What has the NHS done for me?
Well as a Type 1 Diabetic since the age of 15 and I am now 38 it provides me with 3 different types of live saving insulin, test strips, monitors so i can check my blood sugar on my phone and excellent health care professionals in Hospital settings..
The Hospital are being ingnored and even the John Radcliffe and ChurchHill Hospitals are going to ruin in Oxford..
Under farage’s and the US model i would be bankrupting myself and selling my house to live under a bridge to pay for insulin which they charge an absolute fortune for!
NHS is not perfect but it is essential and we need to protect it.
No human construct is perfect.
The NHS is not at present.
But, we know how to make it work. It’ not rocket science. So, why aren’t we funding it?
Because just about the whole of the labour front bench are funded by private health companies, Streeting more than most.
https://northeastbylines.co.uk/news/health/reforms-plans-for-the-nhs-what-would-a-french-healthcare-model-look-like/
People are trying to fight for the NHS. I follow Call to Action and EveryDoctor, both organised by Julia Patterson, who was a GP herself.
At 12.30 today there is a webinar by weownit.org.uk where the NHS is bound to be mentioned. Cat of weownit fame always used to say she was not political. People are now saying she is getting more political, especially on substack or facebook. The people saying that are obviously reform.
We are all political.
We just need not be party political .
This is legally recognised e.g. in charity law.
Streeting, prompted by Milburn, is attempting to cut £25bn out of the NHS funding through savings. “Doing more with less” is the mantra.
Lino are saying that the UK must pay more for drugs because the big pharma companies are complaining about not making big, big profits and LINO not giving them big enough financial bungs and threatening to go elsewhere.
The NHS is not a business, it does not charge for its services.
Since Thatcher the aim has been to make the NHS run like a business, with what appears to be a built in bias to make the NHS fail. Somehow the NHS has held on.

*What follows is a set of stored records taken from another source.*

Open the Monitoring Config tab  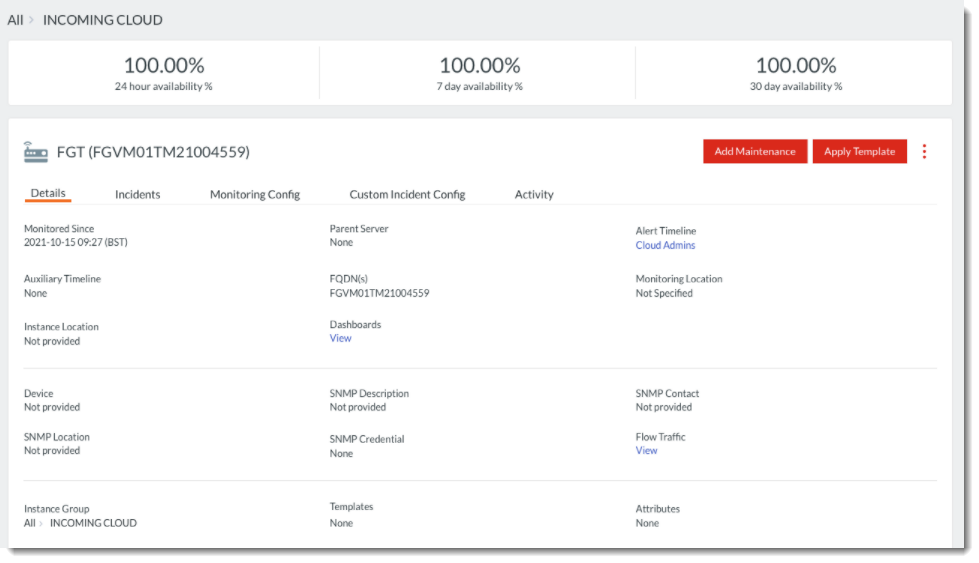coord(254,195)
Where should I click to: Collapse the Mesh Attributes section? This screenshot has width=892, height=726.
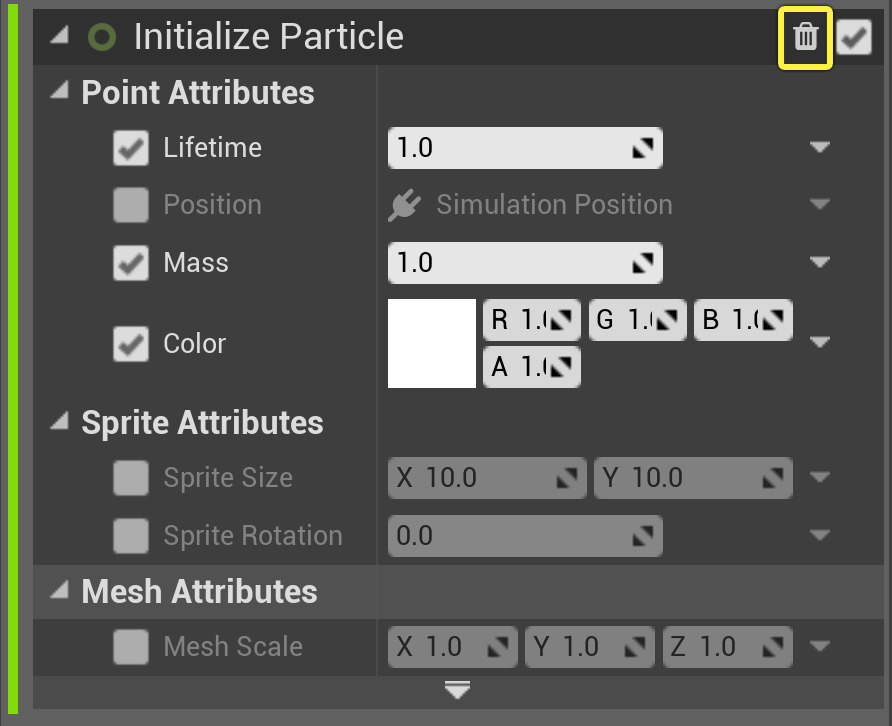coord(62,591)
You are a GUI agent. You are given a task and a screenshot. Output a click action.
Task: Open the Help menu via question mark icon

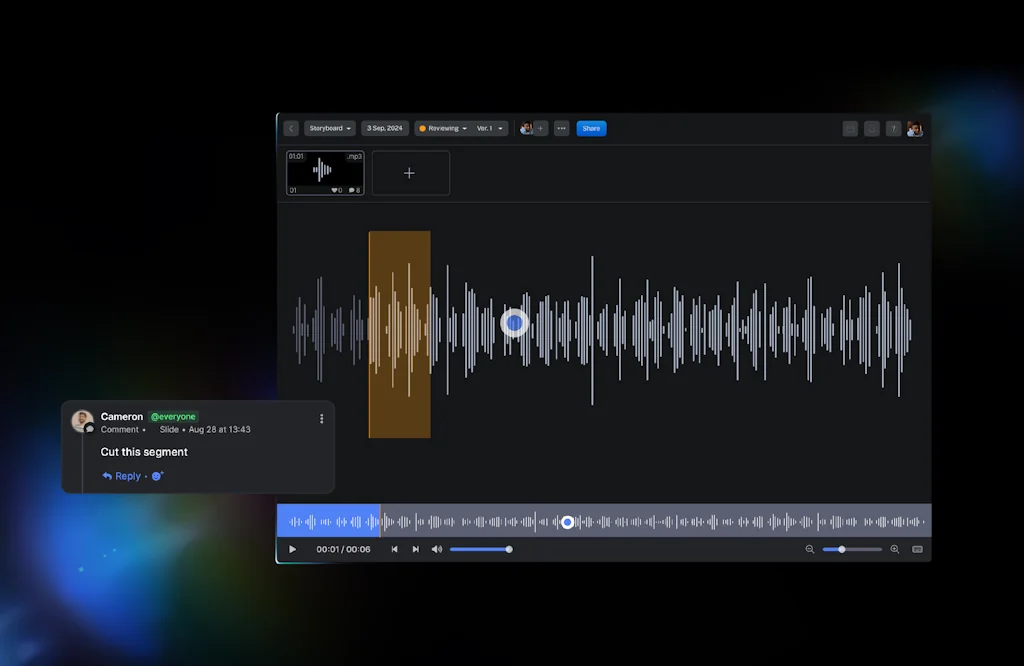click(x=893, y=128)
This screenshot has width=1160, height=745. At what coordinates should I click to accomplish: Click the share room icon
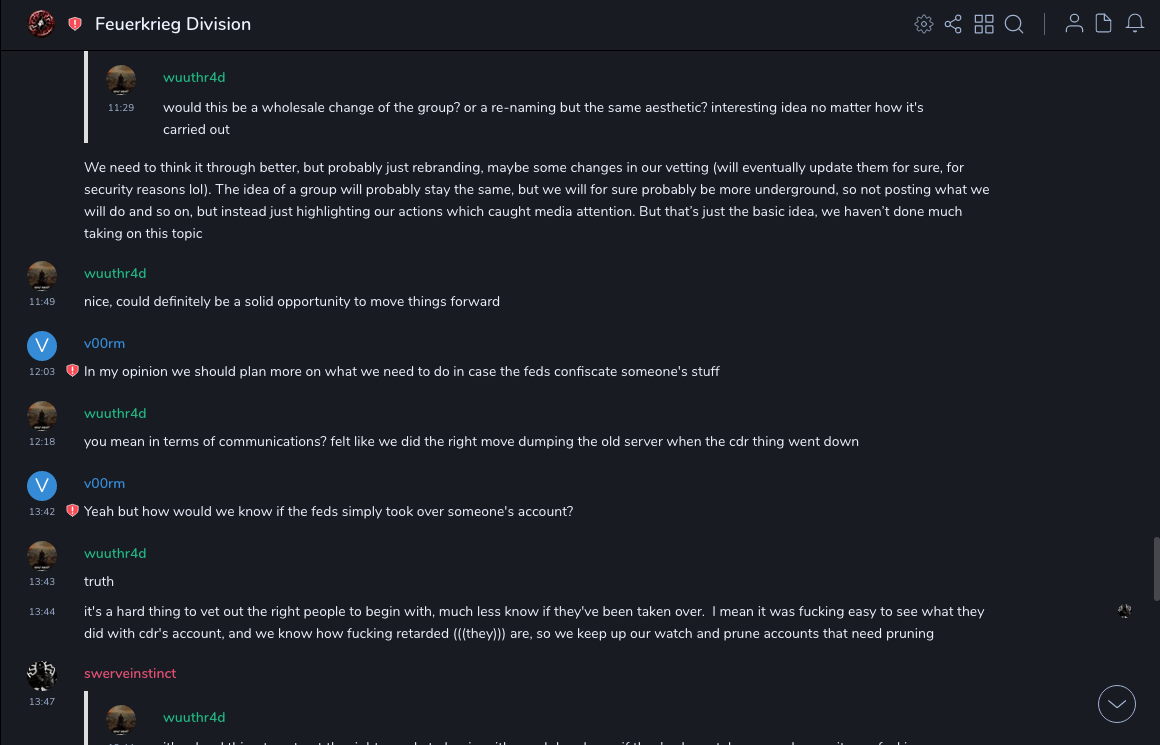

None of the UK politicians are capable of saying, lets cut out the profit centre mantra with all that run like a business crap. Let’s fund it properly and make it work.
Otherwise the NHS goes the insurance system route. I expect close on 90% of the UK population will be on the UK equivalent of Medicaid and Medicare and in deep future health shit.
The time I noticed a BIG change (chaos, bureacracy, admin inefficiency, wrong appointments) was the introduction of the NHS “infernal market” in the early 1990s.
Community (lack of) Care Act 1990.
The stress involved for our family is difficult to forgive as a multidisciplinary “one local hospital/combined appointment” approach was replaced by a multi-hospital, multi-county, competing appointments, competing disciplines, appointments on days that didnt exist, total chaos where surgeons discussed budget issues with patients and ignored other specialities. The scars run deep!